Zu erledigende Aufgaben:
A) Warum wünscht sich der Text über das Christsein situationsgerechte Entscheidungen statt starrer Gesetze? Antworte in ein bis drei Sätzen.
B) Wie lässt sich der Text über das Christsein in genau zwei Sätzen zusammenfassen?
C) Setze den Text über Christsein und Kirche nach seinem letzten Satz fort.

So verstehe ich jedenfalls unser Christsein: Ich muss diese Welt nicht durch die Brille vieler Vorschriften oder auch Verbote anschauen, sondern ich darf mich in jedem Augenblick fragen: Was entspricht jetzt dem Gebot der Liebe? Wie kann ich dazu beitragen, dass Leben sich entfaltet, Menschen Hilfe erfahren und befreit aufatmen können? Der heilige Augustinus hat das großartige Wort geprägt: „Liebe und tue was du willst!“ Das allein muss uns schon vor jeder ängstlichen Art von Fixierung auf enge Gebote und Denkmuster warnen und bewahren. Deshalb stelle ich mir auch ganz bewusst eine Kirche vor, die an Jesus selbst Maß nimmt. Eine Kirche, die eben das dynamische Leben und eine sich ständig verändernde Wirklichkeit nicht in ewig gültige Normen presst – quasi ein für alle Mal – sondern die mir und die auch Ihnen zutraut, sich in den verschiedenen Herausforderungen des ganz persönlichen Lebens für das zu entscheiden, was im Sinne Jesu gut und richtig ist. Also: Nicht starre Gesetze, sondern situationsgerechte Entscheidungen wünsche ich mir, damit der Geist der denkerischen und praktischen Freiheit in der Kirche weht und damit mutige und vorausdenkende Christen in ihre einen Platz finden.

Gegebenes Material:
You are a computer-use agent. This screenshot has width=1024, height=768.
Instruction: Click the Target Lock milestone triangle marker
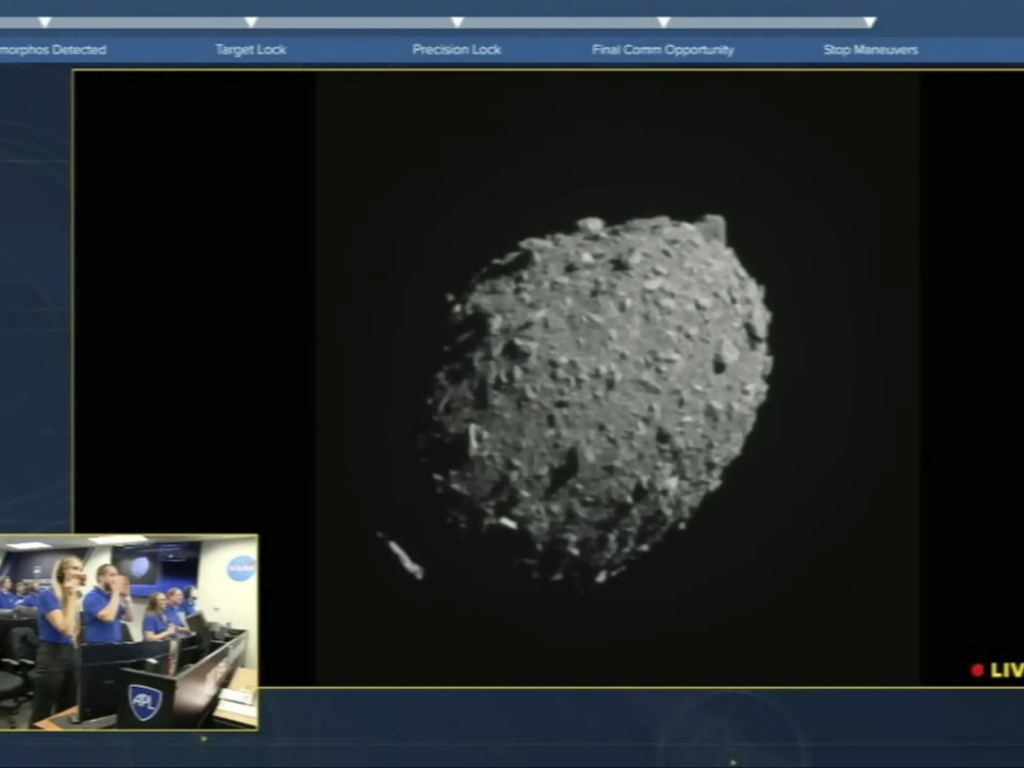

Die Antworten:
A) Situationsgerechte Entscheidungen sollen dafür sorgen, dass der Geist der denkerischen und praktischen Freiheit in der Kirche weht. Zugleich sollen so mutige und vorausdenkende Christen in der Kirche einen Platz finden.

B) Christsein heißt, die Welt nicht durch die Brille von Vorschriften und Verboten zu sehen, sondern sich stets zu fragen, was dem Gebot der Liebe entspricht, wie es auch das Augustinus-Wort „Liebe und tue was du willst!“ nahelegt. Gewünscht wird daher eine Kirche, die an Jesus Maß nimmt, das Leben nicht in ewig gültige Normen presst und den Menschen situationsgerechte Entscheidungen im Sinne Jesu zutraut.

C)
Und die dritte Devise bzw. der dritte Leitsatz, den ich in diesem Gleichnis entdecke, heißt: Nicht fromme Sprüche, sondern menschliche Gesten! Ist Ihnen das auch aufgefallen? Jesus nimmt im heutigen Evangelium das Wort „Gott“ nicht ein einziges Mal in den Mund. Vielmehr erzählt er eine Alltagsgeschichte, in die sich seine Zuhörer gut hineindenken können. Aber auch ohne Gott wirklich im Mund zu führen, ist dessen Nähe und Anwesenheit in diesen Zeilen jederzeit spürbar. Zum Beispiel in der Art, wie Jesus dem Gesetzeslehrer eine neue Perspektive eröffnet; oder im Mitleid des Samariters und auch in seiner ganz konkreten Hilfe für den Überfallenen. Zweimal will Jesus den Gesetzeslehrer zur Tat bewegen: „Handle nach dem Liebesgebot; handle wie der Samariter“ – rät er ihm. Ergo: Nicht durch fromme Worte oder Sprüche, sondern durch menschliche Gesten wird Gott hier hörbar, spürbar, erfahrbar und erlebbar.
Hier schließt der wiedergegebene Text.